| Brief |
In the tribunal order, which advocate appeared for the applicant?

| Source text |
-- Start --

Central Administrative Tribunal - Delhi
Shri Harish Chand Giri vs Union Of India Through on 12 October, 2011
Central Administrative Tribunal Principal Bench OA No.3396/2011 New Delhi this the 12th day of October, 2011. Honble Mr. M.L. Chauhan, Member (J) Shri Harish Chand Giri, S/o Shri Bal Karan, Aged about 48 years, R/o Old Kot Gaon, H. No.115/H, Near Railway Phatak, Ghaziabad (UP) & has worked As Casual Labourer with the respondents. -Applicant (By Advocate Shri S.S. Tewari) -Versus- 1. Union of India through, The General Manager, Northern Railway, Baroda House, New Delhi. 2. The Divisional Railway Manager, Northern Railway, New Delhi Railway Station, New Delhi. 3. The Permanent Way Inspector, Northern Railway, Ghaziabad (UP). -Respondents O R D E R
Applicant has filed this OA, thereby praying for the following reliefs:
(i) To direct the respondents to Grant extension of benefit of order dt. 22/4/05 in OA 1298/05 (upheld in CWP 2428/06 dt. 17/3/06), Ram Swaroop vs UOI & ors passed by the Honble Tribunal.

-- End --

| Data provided |
-- Start --

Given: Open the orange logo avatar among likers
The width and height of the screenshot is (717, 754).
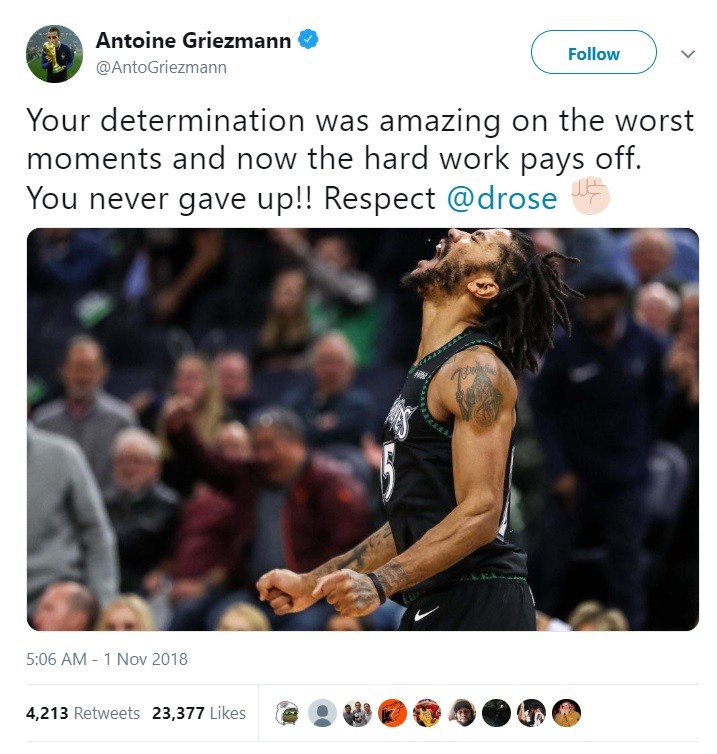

-- End --

| Written solution |
Shri S.S. Tewari